# I am not sure if I am porting in the right place...



## amatuerkid (Dec 9, 2012)

I am an amateur photographer, looking to get an entry level mirror less camera, what do you guys think about the Nikon 1 J2? Please respond! Thanks!


----------



## amatuerkid (Dec 9, 2012)

Posting*


----------



## TheKenTurner (Dec 9, 2012)

amatuerkid said:
			
		

> I am an amateur photographer, looking to get an entry level mirror less camera, what do you guys think about the Nikon 1 J2? Please respond! Thanks!

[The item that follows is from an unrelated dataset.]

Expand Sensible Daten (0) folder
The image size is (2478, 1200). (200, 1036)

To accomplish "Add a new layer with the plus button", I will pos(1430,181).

What do you plan on using the camera for, and what's your budget? Why do you want mirror less

-Ken Turner


----------



## Derrel (Dec 9, 2012)

Right now, those are being DISCOUNT priced quite heavily. I seem them at Target for like $350 these days. I went to Thom Hogan's site devoted exclusively to mirrorless cameras,

Welcome to sans Mirror | Sans Mirror ? mirrorless, interchangeable lens cameras | Thom Hogan      and found out a bit about various models of *milc's*. I dunno...


----------



## KmH (Dec 9, 2012)

I've moved this to the *Camera Forum section's*, *Mirrorless Cameras* forum.


----------



## BrianV (Dec 9, 2012)

I picked up an Olympus EPL1 new-in-the-box for $140, use it with legacy lenses with adapters from Ebay. Prices on the older models -like 2 years old- drop fast. Cameta Camera has a lot of close-outs, worth checking. If you want to use legacy lenses, "Crop Factor" is important. 

The Nikon uses a relatively small sensor. You can pick up cheaper "C-Mount" lenses for it. which will not cover the frame of a Nex or micro-43, but will cover the Nikon. Yiu can get some interesting lenses, like a 12mm F1.4 for cheap.


----------